Edit: Moreover, I have a variable $y_t$ related to $x_t$ in the following way $$ y_t=\begin{cases}1,\quad\mbox{ if }x_t\leq 1,\\ x_t,\quad\mbox{if }x_t\geq 1.\\\end{cases} $$ I simulated the trajectory of $x_t$ for arbitrary $x_0$ and found that $$ \lim_{t\rightarrow\infty}\left(\prod_{s=0}^ty_s\right)^\frac{1}{t+1}=x^*. $$ Is it possible to show it analytically?

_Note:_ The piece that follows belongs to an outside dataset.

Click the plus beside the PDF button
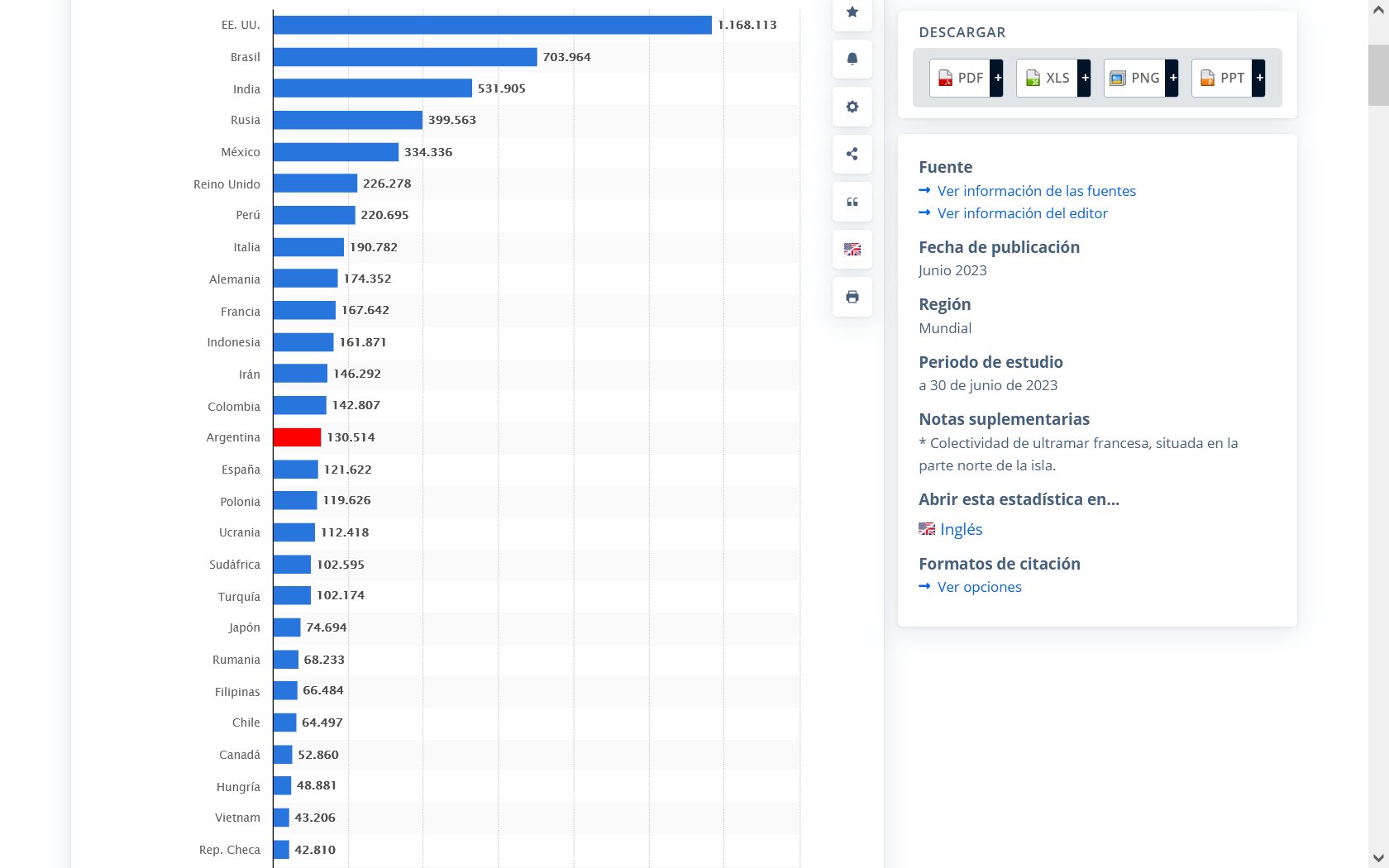1389x868 pixels. (998, 78)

I've spotted that taking the logarithm of the difference equation might make things simpler. We get the new difference equation
$$g_{t+1}=\begin{cases} a' + g_t,\quad\mbox{if }g_t\leq 0,\\ a' + c g_t,\quad\mbox{if }g_t\geq 0,\\ \end{cases}$$
where $g_t=\log x_t$ and $a' = \log a$. Further, we can rewrite this equation into a more comfortable form by using the heaviside theta function
$$g_{t+1} = a' + g_t + (c-1)g_t\Theta(g_t)$$
To get some non-trivial dynamics I have chosen $a'=1$, $c=-3.5$. The velocity plot is as follows
The point where the velocity 0 zero is an attractor, because the the velocity points towards it from both sides. However, the step size is very big, so the system never really lands onto the attractor, just bounces around it. The equilibrium value obtained from setting velocity to zero is $g^* = \frac{a'}{1-c}$
Just to check, I have attempted to simulate $g_t$. Your $y_t$ we will replace with $h_t = \Theta(g_t) g_t$. The logarithm of the desired geometric mean will convert to the arithmetic mean.
$$\frac{1}{T}\sum_t h_t =^? g^*$$
It indeed appears that for reasonable values of $a$ and $c$ that $g_t$ oscillates in some complicated way around its equilibrium value $g^*$, and that $h_t$ converges to that equilibrium value over time.
Edit: Ok, here's a trick that works for the general problem, but it is indeed quite lucky that it does. Notice that in the original equation, the last term is simply $h_t$
$$g_{t+1} = a' + g_t + (c-1)h_t$$
then we can take the sum of both sides
$$\sum_{\tau=0}^{t} g_{\tau+1} = \sum_{\tau=0}^{t} a' + g_\tau + (c-1)h_\tau$$
Let $s^g_t = \sum_{\tau=0}^{t} g_\tau$ and $s^h_t = \sum_{\tau=0}^{t} h_\tau$
$$s^g_{t+1} - g_0 = a't + s^g_t + (c-1)s^h_t$$
Let $\mu^g_t = \frac{s^g_t}{t}$ and $\mu^h_t = \frac{s^h_t}{t}$
$$\mu^g_{t+1} - \frac{g_0}{t+1} = \frac{t}{t+1}(a' + \mu^g_t + (c-1)\mu^h_t)$$
In the limit of $t \rightarrow \infty$
$$\mu^g_{\infty} = a' + \mu^g_{\infty} + (c-1)\mu^h_\infty$$
This is where we get even more lucky, and $\mu^g$ simply cancels out from both sides, and
$$\mu_h^{\infty} = \frac{a'}{1-c} = g^*$$